妄念を泳いでいると、ふと手応えが消えた。思わず我にかえる。ようやく端の一本を切り終えた。
「フーリン――」
やったぞと振り返ると、フーリンの腕は力を失ってほどけ、貧血を起こしたように倒れてしまった。後頭を強かに打つ音が牢内にひびく。
思わず大声をあげそうになったダインの唇が、上下からの風圧で閉ざされる。
「静かに……。勘づかれます」
顔が苦痛に歪んでいた。
「おい、大丈夫なのか」
抱き起こそうとすると、フーリンの周りに影が広がった。背中から流出する血液だと気付き、ダインはこれまでになく動揺した。既存の傷が開いたのかも知れない。
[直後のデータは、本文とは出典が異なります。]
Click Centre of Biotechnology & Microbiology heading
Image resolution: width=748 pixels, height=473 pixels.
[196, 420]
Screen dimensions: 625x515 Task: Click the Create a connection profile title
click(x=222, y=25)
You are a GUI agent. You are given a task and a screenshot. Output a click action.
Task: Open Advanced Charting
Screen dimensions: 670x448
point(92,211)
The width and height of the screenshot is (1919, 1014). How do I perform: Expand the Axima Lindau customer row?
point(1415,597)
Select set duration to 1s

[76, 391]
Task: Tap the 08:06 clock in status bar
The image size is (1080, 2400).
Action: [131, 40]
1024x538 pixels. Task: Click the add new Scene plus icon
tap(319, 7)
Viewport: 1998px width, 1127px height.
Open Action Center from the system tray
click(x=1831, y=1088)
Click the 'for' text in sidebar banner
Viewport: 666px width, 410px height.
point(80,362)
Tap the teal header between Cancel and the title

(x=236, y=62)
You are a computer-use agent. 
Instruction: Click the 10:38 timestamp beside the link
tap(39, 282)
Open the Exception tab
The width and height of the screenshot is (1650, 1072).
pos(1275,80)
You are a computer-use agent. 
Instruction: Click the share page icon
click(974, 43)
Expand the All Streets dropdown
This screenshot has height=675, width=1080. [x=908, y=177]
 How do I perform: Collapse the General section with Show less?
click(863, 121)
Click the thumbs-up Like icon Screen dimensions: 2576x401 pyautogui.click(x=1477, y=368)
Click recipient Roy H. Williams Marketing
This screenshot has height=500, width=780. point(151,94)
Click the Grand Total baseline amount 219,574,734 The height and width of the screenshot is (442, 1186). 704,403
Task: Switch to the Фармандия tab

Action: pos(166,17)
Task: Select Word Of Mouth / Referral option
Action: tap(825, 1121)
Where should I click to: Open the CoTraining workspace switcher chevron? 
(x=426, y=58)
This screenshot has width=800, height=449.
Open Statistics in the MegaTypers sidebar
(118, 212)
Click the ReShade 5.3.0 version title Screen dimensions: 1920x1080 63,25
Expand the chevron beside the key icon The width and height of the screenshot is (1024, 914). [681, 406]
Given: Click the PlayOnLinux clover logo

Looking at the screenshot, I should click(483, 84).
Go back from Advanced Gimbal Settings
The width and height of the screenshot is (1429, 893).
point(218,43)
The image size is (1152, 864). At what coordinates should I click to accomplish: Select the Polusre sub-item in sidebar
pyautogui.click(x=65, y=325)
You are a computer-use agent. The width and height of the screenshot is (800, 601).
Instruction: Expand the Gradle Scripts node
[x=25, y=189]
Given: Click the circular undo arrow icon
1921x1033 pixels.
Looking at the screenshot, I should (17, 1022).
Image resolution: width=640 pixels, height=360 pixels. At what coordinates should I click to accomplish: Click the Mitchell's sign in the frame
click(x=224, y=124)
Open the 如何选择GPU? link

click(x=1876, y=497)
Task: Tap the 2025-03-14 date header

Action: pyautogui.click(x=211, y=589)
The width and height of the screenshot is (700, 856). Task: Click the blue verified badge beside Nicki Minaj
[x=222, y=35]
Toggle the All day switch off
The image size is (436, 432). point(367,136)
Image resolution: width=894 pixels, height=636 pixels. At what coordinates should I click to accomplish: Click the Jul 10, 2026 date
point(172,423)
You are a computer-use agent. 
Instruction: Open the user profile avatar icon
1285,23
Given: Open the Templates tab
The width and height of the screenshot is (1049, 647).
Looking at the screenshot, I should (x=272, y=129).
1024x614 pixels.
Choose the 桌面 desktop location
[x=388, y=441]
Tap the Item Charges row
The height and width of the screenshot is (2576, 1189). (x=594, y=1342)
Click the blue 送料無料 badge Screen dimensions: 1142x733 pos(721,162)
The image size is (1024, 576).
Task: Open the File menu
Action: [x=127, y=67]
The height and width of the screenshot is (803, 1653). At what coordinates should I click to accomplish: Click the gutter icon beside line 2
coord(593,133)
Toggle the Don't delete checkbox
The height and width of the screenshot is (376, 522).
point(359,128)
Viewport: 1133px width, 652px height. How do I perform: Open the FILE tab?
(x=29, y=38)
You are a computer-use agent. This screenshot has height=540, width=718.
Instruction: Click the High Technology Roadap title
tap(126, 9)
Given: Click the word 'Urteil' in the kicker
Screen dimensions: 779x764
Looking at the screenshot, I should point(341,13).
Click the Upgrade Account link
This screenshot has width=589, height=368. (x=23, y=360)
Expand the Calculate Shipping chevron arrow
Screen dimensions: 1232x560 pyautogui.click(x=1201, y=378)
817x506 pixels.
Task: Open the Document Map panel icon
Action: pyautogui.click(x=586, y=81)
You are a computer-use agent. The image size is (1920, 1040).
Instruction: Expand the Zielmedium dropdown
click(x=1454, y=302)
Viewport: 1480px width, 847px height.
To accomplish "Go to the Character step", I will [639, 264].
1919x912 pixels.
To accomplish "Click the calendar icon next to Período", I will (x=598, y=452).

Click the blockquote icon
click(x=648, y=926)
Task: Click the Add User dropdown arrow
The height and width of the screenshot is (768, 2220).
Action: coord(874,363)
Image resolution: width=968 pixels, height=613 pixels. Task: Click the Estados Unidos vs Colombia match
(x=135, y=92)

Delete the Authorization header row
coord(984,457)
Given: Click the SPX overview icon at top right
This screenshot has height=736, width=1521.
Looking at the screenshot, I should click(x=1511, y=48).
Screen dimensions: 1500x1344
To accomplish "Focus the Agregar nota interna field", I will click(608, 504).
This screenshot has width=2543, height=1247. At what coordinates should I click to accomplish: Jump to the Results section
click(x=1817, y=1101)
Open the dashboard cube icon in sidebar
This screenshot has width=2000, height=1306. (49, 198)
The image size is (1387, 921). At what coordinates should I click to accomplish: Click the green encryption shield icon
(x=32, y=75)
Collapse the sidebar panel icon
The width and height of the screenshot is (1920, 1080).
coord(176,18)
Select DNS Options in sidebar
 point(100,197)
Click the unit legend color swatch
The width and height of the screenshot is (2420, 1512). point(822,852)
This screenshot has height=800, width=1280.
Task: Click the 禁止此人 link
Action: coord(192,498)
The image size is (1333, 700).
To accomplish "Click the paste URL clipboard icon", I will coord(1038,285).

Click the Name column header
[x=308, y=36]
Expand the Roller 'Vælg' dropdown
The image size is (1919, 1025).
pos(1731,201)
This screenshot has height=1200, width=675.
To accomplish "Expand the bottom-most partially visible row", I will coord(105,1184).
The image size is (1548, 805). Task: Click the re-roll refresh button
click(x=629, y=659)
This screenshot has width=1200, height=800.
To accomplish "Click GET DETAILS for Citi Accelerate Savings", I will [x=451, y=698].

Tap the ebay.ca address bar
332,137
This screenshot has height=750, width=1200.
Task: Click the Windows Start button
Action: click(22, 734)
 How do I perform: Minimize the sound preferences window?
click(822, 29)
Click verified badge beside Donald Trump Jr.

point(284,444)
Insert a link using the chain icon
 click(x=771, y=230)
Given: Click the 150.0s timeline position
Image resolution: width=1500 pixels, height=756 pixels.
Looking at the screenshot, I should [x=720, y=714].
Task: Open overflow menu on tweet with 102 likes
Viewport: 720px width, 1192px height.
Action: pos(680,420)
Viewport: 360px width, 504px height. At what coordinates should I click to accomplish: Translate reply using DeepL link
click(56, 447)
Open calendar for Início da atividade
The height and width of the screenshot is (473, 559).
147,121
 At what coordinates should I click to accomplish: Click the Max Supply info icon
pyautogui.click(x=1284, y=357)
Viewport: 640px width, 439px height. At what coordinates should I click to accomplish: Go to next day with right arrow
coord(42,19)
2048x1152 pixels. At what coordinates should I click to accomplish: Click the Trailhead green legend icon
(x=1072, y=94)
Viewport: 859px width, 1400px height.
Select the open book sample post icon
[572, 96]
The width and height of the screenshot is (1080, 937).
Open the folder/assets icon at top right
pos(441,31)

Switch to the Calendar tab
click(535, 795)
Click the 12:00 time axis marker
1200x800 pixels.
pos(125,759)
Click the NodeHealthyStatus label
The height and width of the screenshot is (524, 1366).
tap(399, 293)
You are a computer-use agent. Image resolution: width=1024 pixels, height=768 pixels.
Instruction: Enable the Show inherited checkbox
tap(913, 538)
「まさか、切り終えたときか? 俺が……それを意識してしまったからなのか」
「恐らくそうでしょう」事もなげに言うが、明らかに衰弱が進んでいる。「何してるんです。続けて下さい」
「馬鹿を言うな。やはり意志の制御は難しすぎる。このままじゃ、お前が……」
「構いません」囁くようでいて強い口調だ。「これ以上、あなたの鎖になってはいけないんです。戦いに巻き込んだ私が、戦いの邪魔をするなどあってはならない。いざとなれば……もし今にでも敵に踏み込まれることがあったなら、そのときは――」
「もう分かった……。それ以上は言うな」フーリンに背を向け、再び糸をもつ。手の震えが情けなくて仕方がなかった。「そこまでの覚悟を示されたら、うだうだ言うのは止めだ。どのみち、このままじゃ二人とも終わりだしな」
「仰る通りです」
「ただな、一つだけ言わせてくれ。確かに最初、俺は厄介事に巻き込まれたと思っていた。戦いを終えて静かに暮らしてたってのに、どうでも良い世界のためにまた戦わそうとする、とんでもない奴らに目をつけられたもんだとな」
「……悪かったですねぇ」
「だけど、旅のなかで手痛く教えられたんだ。小屋の中で死んだように回想するだけだった過去……メアリの周囲のこと、メアリが死んだときのこと。俺の力に関しても、なに一つ分からないまま放置していた。終わったと思い込もうとしていた戦いは、肝心な部分が何も解決していないと分かっていながらな。俺はお前に出会うまで、心に引っかかったものから目を逸らして、押しつけられたクソとの無難な付き合いばかりを考えていたんだ。でも、今は違う。強引に引っ張り出されたお陰で、俺は薄汚い穴蔵から、戦いの続きに戻ることができたんだ。だからもう、俺を巻き込んだなんて言うな」
月明かりが雲に遮られた。それでも、フーリンの微妙な表情の変化を感じることができた。
「たまには男前なことを言うんですねぇ。うじうじ男は卒業ですか」
「うるせーよ、まったく」
意を決し、作業を再開する。下端を切り終えた鉄格子の、今度は上端に糸をあてがう。人が通れるようにするには、残り五本は切る必要がある。やるしかないのだ。
「覚悟はいいか。異常があればすぐに声を出すんだぞ」
フーリンが、ふっと笑う。
「えぇ。これ以上に傷跡を増やしたら、尻を蹴ってあげますよ」
「そうかい」
ダインの目は手元ではなく、外に広がる漆黒。その奥に悠然と佇むのであろうエイリーなる悪神を睨んでいた。奴はどんな面構えなのか。相対したとき、なにを語るのか。何故こんなことをするのか。目と鼻の先にせまった巨敵への思いで頭を満たし、不乱に糸を引いた。